Can you retype every one of the items below word for word, with nothing changed?

------ DATA EXTRACT

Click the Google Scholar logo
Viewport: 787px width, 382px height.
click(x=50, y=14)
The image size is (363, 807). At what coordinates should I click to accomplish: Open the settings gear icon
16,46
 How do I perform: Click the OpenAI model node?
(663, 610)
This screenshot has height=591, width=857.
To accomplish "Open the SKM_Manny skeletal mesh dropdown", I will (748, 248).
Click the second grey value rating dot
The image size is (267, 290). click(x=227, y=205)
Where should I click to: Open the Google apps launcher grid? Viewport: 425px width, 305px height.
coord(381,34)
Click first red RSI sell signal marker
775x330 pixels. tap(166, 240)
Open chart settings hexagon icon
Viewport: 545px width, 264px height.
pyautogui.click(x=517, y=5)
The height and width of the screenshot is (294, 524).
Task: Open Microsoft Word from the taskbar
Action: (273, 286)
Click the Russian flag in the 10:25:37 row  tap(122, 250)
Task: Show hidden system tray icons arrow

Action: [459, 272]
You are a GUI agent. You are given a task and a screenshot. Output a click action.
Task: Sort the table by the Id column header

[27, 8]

------------

> COMPLETE ANSWER
Click the Google Scholar logo
Viewport: 787px width, 382px height.
click(x=50, y=14)
The image size is (363, 807). At what coordinates should I click to accomplish: Open the settings gear icon
16,46
 How do I perform: Click the OpenAI model node?
(663, 610)
This screenshot has height=591, width=857.
To accomplish "Open the SKM_Manny skeletal mesh dropdown", I will (748, 248).
Click the second grey value rating dot
The image size is (267, 290). click(x=227, y=205)
Where should I click to: Open the Google apps launcher grid? Viewport: 425px width, 305px height.
coord(381,34)
Click first red RSI sell signal marker
775x330 pixels. tap(166, 240)
Open chart settings hexagon icon
Viewport: 545px width, 264px height.
pyautogui.click(x=517, y=5)
The height and width of the screenshot is (294, 524).
Task: Open Microsoft Word from the taskbar
Action: (273, 286)
Click the Russian flag in the 10:25:37 row  tap(122, 250)
Task: Show hidden system tray icons arrow

Action: [459, 272]
You are a GUI agent. You are given a task and a screenshot. Output a click action.
Task: Sort the table by the Id column header

[27, 8]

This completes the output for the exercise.